Pixel coordinate grounding data:
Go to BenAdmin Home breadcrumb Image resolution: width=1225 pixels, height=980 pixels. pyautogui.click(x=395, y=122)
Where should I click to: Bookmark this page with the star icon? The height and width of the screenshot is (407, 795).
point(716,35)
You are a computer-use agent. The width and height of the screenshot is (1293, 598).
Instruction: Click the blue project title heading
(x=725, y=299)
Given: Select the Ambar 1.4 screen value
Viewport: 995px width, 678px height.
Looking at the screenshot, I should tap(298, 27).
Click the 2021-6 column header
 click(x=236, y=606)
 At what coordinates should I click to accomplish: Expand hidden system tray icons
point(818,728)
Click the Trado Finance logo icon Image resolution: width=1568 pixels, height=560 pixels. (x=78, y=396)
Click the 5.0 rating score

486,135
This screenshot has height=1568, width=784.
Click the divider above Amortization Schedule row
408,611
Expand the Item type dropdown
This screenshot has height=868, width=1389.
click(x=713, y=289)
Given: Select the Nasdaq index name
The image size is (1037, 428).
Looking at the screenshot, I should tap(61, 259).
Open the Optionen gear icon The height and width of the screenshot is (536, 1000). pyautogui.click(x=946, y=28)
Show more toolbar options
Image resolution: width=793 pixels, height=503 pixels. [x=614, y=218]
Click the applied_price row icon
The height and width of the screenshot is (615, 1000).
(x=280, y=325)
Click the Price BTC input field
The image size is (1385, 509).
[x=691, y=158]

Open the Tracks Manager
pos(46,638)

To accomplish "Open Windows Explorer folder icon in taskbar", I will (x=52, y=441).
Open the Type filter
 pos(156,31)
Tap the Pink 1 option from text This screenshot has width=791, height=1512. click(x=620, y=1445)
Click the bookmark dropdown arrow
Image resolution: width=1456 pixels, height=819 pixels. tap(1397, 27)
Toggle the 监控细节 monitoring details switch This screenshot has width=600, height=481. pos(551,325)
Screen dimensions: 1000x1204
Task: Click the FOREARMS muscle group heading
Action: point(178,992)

PROBLEM DETAILS: The goal is a faithful transcription of every entry above.

EXERCISE RESPONSE:
Go to BenAdmin Home breadcrumb Image resolution: width=1225 pixels, height=980 pixels. pyautogui.click(x=395, y=122)
Where should I click to: Bookmark this page with the star icon? The height and width of the screenshot is (407, 795).
point(716,35)
You are a computer-use agent. The width and height of the screenshot is (1293, 598).
Instruction: Click the blue project title heading
(x=725, y=299)
Given: Select the Ambar 1.4 screen value
Viewport: 995px width, 678px height.
Looking at the screenshot, I should tap(298, 27).
Click the 2021-6 column header
 click(x=236, y=606)
 At what coordinates should I click to accomplish: Expand hidden system tray icons
point(818,728)
Click the Trado Finance logo icon Image resolution: width=1568 pixels, height=560 pixels. (x=78, y=396)
Click the 5.0 rating score

486,135
This screenshot has height=1568, width=784.
Click the divider above Amortization Schedule row
408,611
Expand the Item type dropdown
This screenshot has height=868, width=1389.
click(x=713, y=289)
Given: Select the Nasdaq index name
The image size is (1037, 428).
Looking at the screenshot, I should tap(61, 259).
Open the Optionen gear icon The height and width of the screenshot is (536, 1000). pyautogui.click(x=946, y=28)
Show more toolbar options
Image resolution: width=793 pixels, height=503 pixels. [x=614, y=218]
Click the applied_price row icon
The height and width of the screenshot is (615, 1000).
(x=280, y=325)
Click the Price BTC input field
The image size is (1385, 509).
[x=691, y=158]

Open the Tracks Manager
pos(46,638)

To accomplish "Open Windows Explorer folder icon in taskbar", I will (x=52, y=441).
Open the Type filter
 pos(156,31)
Tap the Pink 1 option from text This screenshot has width=791, height=1512. click(x=620, y=1445)
Click the bookmark dropdown arrow
Image resolution: width=1456 pixels, height=819 pixels. tap(1397, 27)
Toggle the 监控细节 monitoring details switch This screenshot has width=600, height=481. pos(551,325)
Screen dimensions: 1000x1204
Task: Click the FOREARMS muscle group heading
Action: point(178,992)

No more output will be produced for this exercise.